Leave no line out. Transcribe the whole listing exactly.

Content starts

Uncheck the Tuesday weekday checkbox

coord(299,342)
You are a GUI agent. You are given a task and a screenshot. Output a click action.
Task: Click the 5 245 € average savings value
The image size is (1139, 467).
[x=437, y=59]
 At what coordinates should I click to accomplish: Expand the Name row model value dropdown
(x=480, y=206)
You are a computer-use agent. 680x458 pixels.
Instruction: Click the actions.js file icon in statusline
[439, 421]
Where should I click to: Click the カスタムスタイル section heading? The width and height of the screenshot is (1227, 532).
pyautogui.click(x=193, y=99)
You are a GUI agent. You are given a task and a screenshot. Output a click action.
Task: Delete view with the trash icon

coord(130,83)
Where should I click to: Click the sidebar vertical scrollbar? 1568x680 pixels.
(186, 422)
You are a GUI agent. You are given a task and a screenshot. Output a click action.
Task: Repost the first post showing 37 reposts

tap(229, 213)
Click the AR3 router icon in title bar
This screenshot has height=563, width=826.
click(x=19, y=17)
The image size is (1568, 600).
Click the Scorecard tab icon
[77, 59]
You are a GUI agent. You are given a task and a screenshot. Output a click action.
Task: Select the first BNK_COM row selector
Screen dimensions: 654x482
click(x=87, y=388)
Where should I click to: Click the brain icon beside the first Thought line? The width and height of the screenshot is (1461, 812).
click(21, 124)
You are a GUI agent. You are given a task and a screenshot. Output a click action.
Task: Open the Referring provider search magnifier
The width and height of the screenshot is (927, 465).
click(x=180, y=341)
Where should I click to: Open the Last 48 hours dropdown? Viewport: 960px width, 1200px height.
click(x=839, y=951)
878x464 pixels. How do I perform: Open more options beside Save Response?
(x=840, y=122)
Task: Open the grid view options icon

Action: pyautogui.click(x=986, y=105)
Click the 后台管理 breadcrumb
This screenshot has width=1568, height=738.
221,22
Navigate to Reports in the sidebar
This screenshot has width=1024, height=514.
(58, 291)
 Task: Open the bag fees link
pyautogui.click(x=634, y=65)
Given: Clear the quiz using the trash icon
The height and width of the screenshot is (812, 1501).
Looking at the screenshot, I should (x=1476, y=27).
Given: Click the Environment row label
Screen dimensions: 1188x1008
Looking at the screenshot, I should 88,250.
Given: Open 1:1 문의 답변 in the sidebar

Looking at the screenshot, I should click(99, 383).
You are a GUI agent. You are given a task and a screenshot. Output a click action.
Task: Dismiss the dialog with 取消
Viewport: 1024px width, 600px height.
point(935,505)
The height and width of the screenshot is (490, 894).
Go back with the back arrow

Content ends

**Result for this task**
Uncheck the Tuesday weekday checkbox

coord(299,342)
You are a GUI agent. You are given a task and a screenshot. Output a click action.
Task: Click the 5 245 € average savings value
The image size is (1139, 467).
[x=437, y=59]
 At what coordinates should I click to accomplish: Expand the Name row model value dropdown
(x=480, y=206)
You are a computer-use agent. 680x458 pixels.
Instruction: Click the actions.js file icon in statusline
[439, 421]
Where should I click to: Click the カスタムスタイル section heading? The width and height of the screenshot is (1227, 532).
pyautogui.click(x=193, y=99)
You are a GUI agent. You are given a task and a screenshot. Output a click action.
Task: Delete view with the trash icon

coord(130,83)
Where should I click to: Click the sidebar vertical scrollbar? 1568x680 pixels.
(186, 422)
You are a GUI agent. You are given a task and a screenshot. Output a click action.
Task: Repost the first post showing 37 reposts

tap(229, 213)
Click the AR3 router icon in title bar
This screenshot has height=563, width=826.
click(x=19, y=17)
The image size is (1568, 600).
Click the Scorecard tab icon
[77, 59]
You are a GUI agent. You are given a task and a screenshot. Output a click action.
Task: Select the first BNK_COM row selector
Screen dimensions: 654x482
click(x=87, y=388)
Where should I click to: Click the brain icon beside the first Thought line? The width and height of the screenshot is (1461, 812).
click(21, 124)
You are a GUI agent. You are given a task and a screenshot. Output a click action.
Task: Open the Referring provider search magnifier
The width and height of the screenshot is (927, 465).
click(x=180, y=341)
Where should I click to: Open the Last 48 hours dropdown? Viewport: 960px width, 1200px height.
click(x=839, y=951)
878x464 pixels. How do I perform: Open more options beside Save Response?
(x=840, y=122)
Task: Open the grid view options icon

Action: pyautogui.click(x=986, y=105)
Click the 后台管理 breadcrumb
This screenshot has width=1568, height=738.
221,22
Navigate to Reports in the sidebar
This screenshot has width=1024, height=514.
(58, 291)
 Task: Open the bag fees link
pyautogui.click(x=634, y=65)
Given: Clear the quiz using the trash icon
The height and width of the screenshot is (812, 1501).
Looking at the screenshot, I should (x=1476, y=27).
Given: Click the Environment row label
Screen dimensions: 1188x1008
Looking at the screenshot, I should 88,250.
Given: Open 1:1 문의 답변 in the sidebar

Looking at the screenshot, I should click(99, 383).
You are a GUI agent. You are given a task and a screenshot. Output a click action.
Task: Dismiss the dialog with 取消
Viewport: 1024px width, 600px height.
point(935,505)
The height and width of the screenshot is (490, 894).
Go back with the back arrow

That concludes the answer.